Task directions »
Where does the string "coordinates" appear in the material? Copy each line that holds it.

Data »

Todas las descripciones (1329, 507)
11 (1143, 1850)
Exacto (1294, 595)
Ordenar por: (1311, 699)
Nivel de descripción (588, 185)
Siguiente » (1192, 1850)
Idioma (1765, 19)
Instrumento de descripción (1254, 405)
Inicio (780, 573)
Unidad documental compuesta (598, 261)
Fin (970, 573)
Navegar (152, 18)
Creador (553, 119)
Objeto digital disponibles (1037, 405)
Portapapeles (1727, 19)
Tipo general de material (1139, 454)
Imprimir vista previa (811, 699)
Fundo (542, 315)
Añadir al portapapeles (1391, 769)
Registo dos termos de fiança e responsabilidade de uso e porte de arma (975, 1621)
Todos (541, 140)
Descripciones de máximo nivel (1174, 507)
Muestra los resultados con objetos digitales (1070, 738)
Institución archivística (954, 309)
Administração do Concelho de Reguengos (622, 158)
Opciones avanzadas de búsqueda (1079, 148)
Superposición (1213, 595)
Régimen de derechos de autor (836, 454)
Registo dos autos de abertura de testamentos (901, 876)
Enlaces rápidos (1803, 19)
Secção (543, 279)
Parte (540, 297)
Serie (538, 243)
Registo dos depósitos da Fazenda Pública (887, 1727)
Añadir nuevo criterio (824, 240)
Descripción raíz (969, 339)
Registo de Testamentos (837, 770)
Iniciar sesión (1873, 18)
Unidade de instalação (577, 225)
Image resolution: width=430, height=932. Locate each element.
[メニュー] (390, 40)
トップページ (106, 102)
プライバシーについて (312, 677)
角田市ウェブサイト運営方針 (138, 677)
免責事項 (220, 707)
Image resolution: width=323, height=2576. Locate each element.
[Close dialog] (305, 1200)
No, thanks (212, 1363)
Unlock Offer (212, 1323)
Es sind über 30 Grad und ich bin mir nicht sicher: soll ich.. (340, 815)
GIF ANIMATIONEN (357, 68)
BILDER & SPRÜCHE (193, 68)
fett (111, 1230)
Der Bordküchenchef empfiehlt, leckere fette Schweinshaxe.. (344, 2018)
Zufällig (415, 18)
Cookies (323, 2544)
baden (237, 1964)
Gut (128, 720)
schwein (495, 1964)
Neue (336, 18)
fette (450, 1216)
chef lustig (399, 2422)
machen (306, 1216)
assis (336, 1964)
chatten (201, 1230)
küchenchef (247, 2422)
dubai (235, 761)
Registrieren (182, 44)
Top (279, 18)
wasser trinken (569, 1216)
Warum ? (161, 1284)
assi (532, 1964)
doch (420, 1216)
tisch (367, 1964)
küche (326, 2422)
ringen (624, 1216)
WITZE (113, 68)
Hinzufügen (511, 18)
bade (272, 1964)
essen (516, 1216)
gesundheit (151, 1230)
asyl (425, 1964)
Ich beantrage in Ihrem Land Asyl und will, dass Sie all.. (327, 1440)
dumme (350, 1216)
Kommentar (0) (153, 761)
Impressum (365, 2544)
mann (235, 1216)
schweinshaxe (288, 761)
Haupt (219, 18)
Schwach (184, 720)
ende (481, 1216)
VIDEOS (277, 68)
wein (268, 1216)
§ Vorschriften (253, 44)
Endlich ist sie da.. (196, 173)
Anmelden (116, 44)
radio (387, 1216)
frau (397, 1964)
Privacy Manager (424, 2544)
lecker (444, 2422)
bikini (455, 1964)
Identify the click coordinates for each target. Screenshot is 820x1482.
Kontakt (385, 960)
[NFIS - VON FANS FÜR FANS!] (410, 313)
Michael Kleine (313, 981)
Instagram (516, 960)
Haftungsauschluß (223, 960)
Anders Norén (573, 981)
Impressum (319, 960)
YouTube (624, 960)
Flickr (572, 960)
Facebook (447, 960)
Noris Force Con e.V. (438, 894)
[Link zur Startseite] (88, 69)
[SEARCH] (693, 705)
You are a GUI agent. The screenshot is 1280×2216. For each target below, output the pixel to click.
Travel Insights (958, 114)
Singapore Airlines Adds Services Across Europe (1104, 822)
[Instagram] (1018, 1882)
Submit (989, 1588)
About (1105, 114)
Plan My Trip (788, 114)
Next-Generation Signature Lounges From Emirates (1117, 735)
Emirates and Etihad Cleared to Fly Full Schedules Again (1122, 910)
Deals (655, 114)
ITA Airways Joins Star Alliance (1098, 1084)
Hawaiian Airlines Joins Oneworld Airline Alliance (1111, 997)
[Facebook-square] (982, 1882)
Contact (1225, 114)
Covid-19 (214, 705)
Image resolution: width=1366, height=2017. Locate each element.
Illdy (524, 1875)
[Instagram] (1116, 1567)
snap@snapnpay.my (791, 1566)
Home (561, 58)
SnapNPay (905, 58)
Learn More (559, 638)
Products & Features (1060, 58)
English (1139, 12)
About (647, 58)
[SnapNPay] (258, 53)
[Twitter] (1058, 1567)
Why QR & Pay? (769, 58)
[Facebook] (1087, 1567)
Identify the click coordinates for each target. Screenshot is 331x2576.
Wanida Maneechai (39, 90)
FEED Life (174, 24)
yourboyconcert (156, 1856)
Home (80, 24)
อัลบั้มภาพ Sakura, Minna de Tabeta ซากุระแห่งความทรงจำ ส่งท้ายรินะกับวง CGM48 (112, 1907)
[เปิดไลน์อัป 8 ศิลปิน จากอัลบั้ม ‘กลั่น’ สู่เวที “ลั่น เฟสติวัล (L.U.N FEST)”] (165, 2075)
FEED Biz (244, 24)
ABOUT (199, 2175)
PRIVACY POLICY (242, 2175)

Solution »
Identify the click coordinates for each target. Screenshot is 820x1482.
Identify the click coordinates for each target. Screenshot is 331x2576.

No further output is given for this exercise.